Quem nunca subiu 7 andares pelas escadas para evitar ter que ir a conversar com um vizinho no elevador que atire a primeira pedra. O pior é que quando se trata de um prédio movimentado como o meu, a tarefa pode-se tornar cansativa. Tive uma ideia e para cada trajeto acompanhado arranjei o tema adequado. Uma vez que as questões ambientais que tanto inquietam a Dona Arminda do 1.º andar são manifestamente um tédio para o Engenheiro Antunes que mora no 6.º, elaborei a lista de assuntos consoante a pessoa que encontro no rés do chão e que me faz companhia na vertical viagem. Aqui está ela:  

Rés do chão – 1.º andar: Estado do tempo. É a conversa de elevador mais tida desde o século I AC quando o primeiro sistema parecido com um elevador apareceu. Acredito mesmo que o assunto do aquecimento global só tenha surgido para tornar mais quentes as viagens de elevador. Já tanto se falou disto ao longo destas últimas décadas que mais do que um andar a falar do tempo é estar a chover no molhado. Trata-se, portanto, do tema ideal para viagens de curta duração.

Rés do chão – 2.º andar: Futebol. A distância entre o zero e o segundo andar acaba por corresponder à duração ideal para falar de futebol com o fanático Chico.
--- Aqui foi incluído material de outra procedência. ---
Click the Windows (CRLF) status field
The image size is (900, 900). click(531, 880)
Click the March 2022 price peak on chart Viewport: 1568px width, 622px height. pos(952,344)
É o tempo preciso para lhe mandar à cara que o clube dele só ganha com as ajudas dos árbitros e é o tempo exato para o deixar sem resposta porque entretanto chegamos ao destino.
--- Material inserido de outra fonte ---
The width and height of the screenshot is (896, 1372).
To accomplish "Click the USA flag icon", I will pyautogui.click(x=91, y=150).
Rés do chão – 3.º andar: Prédio. Sendo o andar do responsável pelo condomínio a conversa não poderia ser outra. Excelente oportunidade para me queixar do barulho que o vizinho do 2.º andar faz quando festeja os golos e da falta de cuidado do vizinho do 4.º andar, que deixa a porta da entrada do prédio destrancada quando regressa à noite depois de levar o cão a passear.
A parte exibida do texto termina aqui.